__PASSAGE__.
+++

Now be honest: did that third one make you pause? Sure, it’s a hypothetical example so there wasn’t any reason for you to stop, but some suggest that all this information being given to you at such a rapid pace messes with how you react to it. When your friend tells you in person that their dad just died you naturally empathize. But when the news is scrolling by there’s no need to respond to it immediately, and before you have a chance to really think about it you’re more concerned over whether Alan managed to make it to the bathroom in time. That doesn’t mean you’ve become a heartless monster, but there’s the possibility that over the long run it could change how you process intimate news. Although to be fair, how many people really think it’s a good idea to announce that kind of stuff over Facebook?

+++

__WHAT THE TASK ASKS__. Quote the passage about rapid news feeds in full, word for word.

__DATA BELOW__.
+++

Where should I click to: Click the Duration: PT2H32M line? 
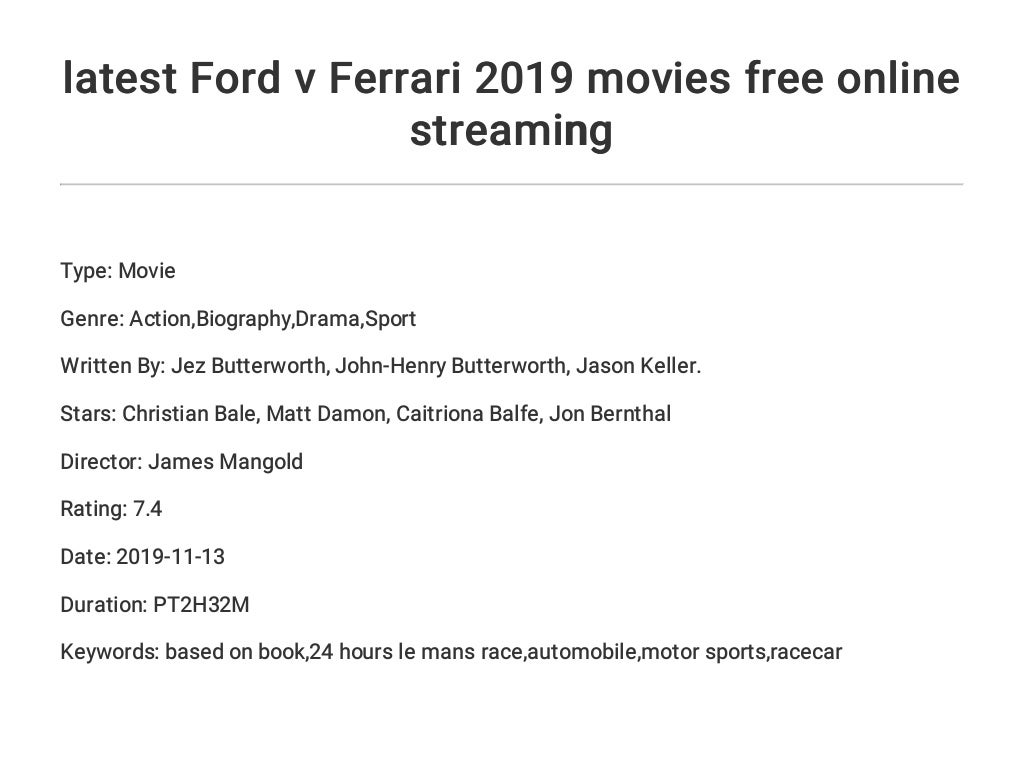[155, 605]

+++

__THE COMPLETED TASK__.
Now be honest: did that third one make you pause? Sure, it’s a hypothetical example so there wasn’t any reason for you to stop, but some suggest that all this information being given to you at such a rapid pace messes with how you react to it. When your friend tells you in person that their dad just died you naturally empathize. But when the news is scrolling by there’s no need to respond to it immediately, and before you have a chance to really think about it you’re more concerned over whether Alan managed to make it to the bathroom in time. That doesn’t mean you’ve become a heartless monster, but there’s the possibility that over the long run it could change how you process intimate news. Although to be fair, how many people really think it’s a good idea to announce that kind of stuff over Facebook?